五月二十七日(旧海軍記念日)、私は横須賀の記念艦三笠で行われた日本海海戦111周年記念式典に参列した。式典後、海上自衛隊横須賀音楽隊による演奏が行われ、トランペットによる即興の鎮魂の譜「同期の桜」「海ゆかば」が演奏された。その哀切な調べに目頭を払うオールドネービーたちを目撃した。遺族と思われる老婦人たちも同様であったし、私の心にも熱いものがこみ上げてきた。

思うに、帝国海軍という組織は、明治維新以降の近代日本が生んだ数知れない組織体の中で最もユニークなものの一つである。そうでなければ、それが滅んですでに71年も歳月が過ぎ去った今でも、何万何千という元ネービーが実在する組織に対するような愛着をもってお互いの結束を確認しあう機会をもち続けている現象を理解できないし、アメリカを始め世界の主要海軍国が熱意をもってその飛躍と転落の足跡を研究し続けている現象を理解できない。

組織が人を生かすのか、人によって組織が生かされるのか。帝国海軍の場合、創成期に傑出した人材に恵まれ、その幸運が組織を充実させた。すぐれた組織と人材のバランス。この機能を最大限に発揮したのが、日本海海戦の完全勝利であった。しかし帝国海軍が国運をかけてバルチック艦隊全滅という至難の使命達成をなしとげたこの時が、組織にとっても人にとっても頂点であったように思う。

軍艦のような生きた協同体にあっては、その戦闘能力を決定するカギは乗組員全員にどれほど渾然たる一体感があるかである。この一体感は艦長以下の幹部が日頃いかに部下の士気を掌握し信頼を得ているかにかかっている。
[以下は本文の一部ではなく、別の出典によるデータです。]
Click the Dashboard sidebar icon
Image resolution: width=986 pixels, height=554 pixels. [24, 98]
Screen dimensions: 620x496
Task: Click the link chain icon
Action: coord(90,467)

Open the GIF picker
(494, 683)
たとえば、一つの水雷戦隊に属する数隻の駆逐艦が同じ条件で敵機の来襲を受けた場合、一分以内に脆くも轟沈するフネから何時間も平気で雷爆撃を回避して生き残るフネまで、運命が分かれるのが常である。

その差はどこから来るのか。もちろん実戦に運不運はつきものだが、「撃チ方ハジメ」の艦内命令が出た瞬間、艦長の操艦指揮と一水兵の一挙手一投足の間に一呼吸ほどでも間隙のあるフネは、間違いなく撃沈される、と歴戦の駆逐艦乗りから聞かされたことがある。
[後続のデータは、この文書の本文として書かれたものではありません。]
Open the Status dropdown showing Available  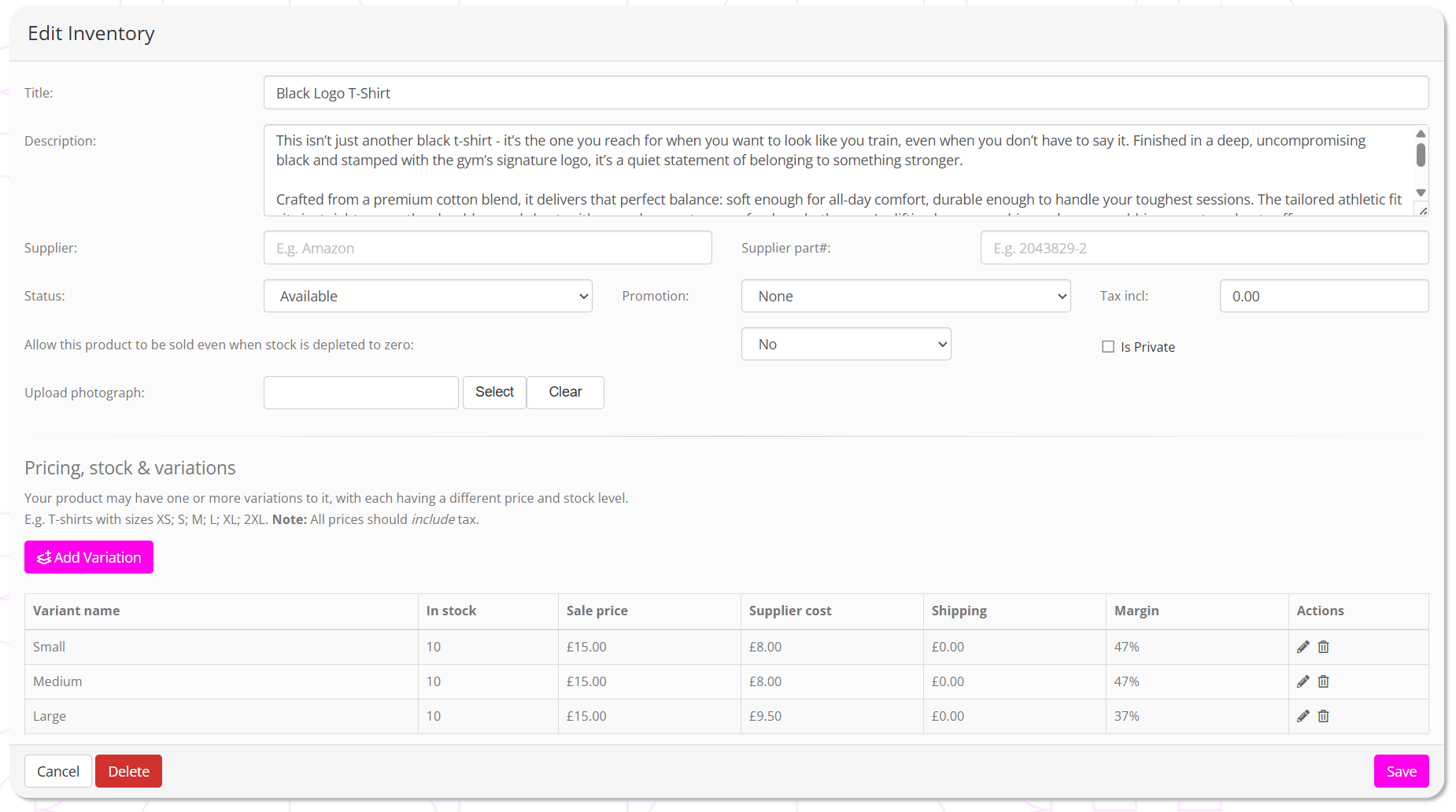point(427,296)
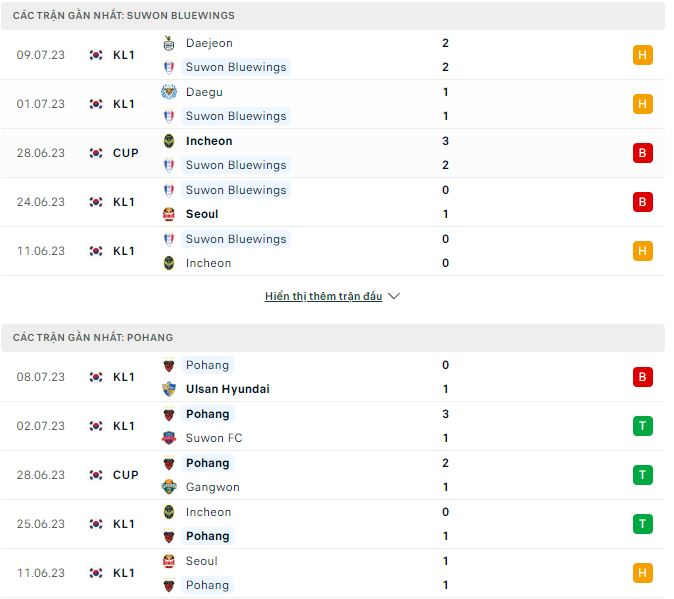Click the red B badge for Incheon cup match
The width and height of the screenshot is (674, 599).
(643, 153)
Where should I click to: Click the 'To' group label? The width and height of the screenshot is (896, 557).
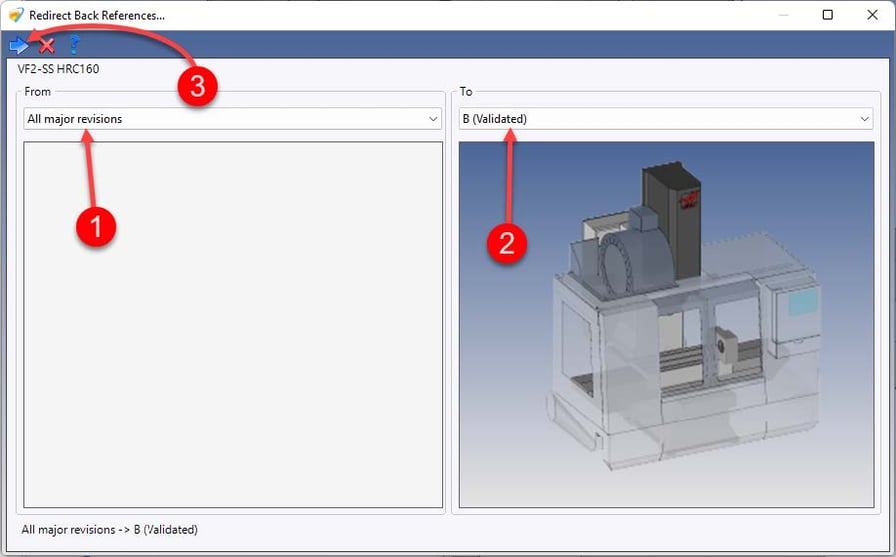coord(466,91)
帝国海軍はフレキシブル・ワイヤー(しなやかな綱)でなければならないとよく言われるが、その後、先の大戦末期帝国海軍は集団としての柔軟性をことごとく失っていった。神風特攻の編成責任者は練習機程度の飛行機に十分な燃料を乗せることもなく、毎日、多くの若い生命を南溟に捨て続けた。何がここまで組織を硬直化させたのか。

それを研究することは今後の日本を考える上で示唆に富むのではないか。記念艦三笠での「海ゆかば」を聞きながら、自分の属している国家、民族、社会、時代を己のこととして考えることの少なくなった昨今を思った次第である。(2016年6月)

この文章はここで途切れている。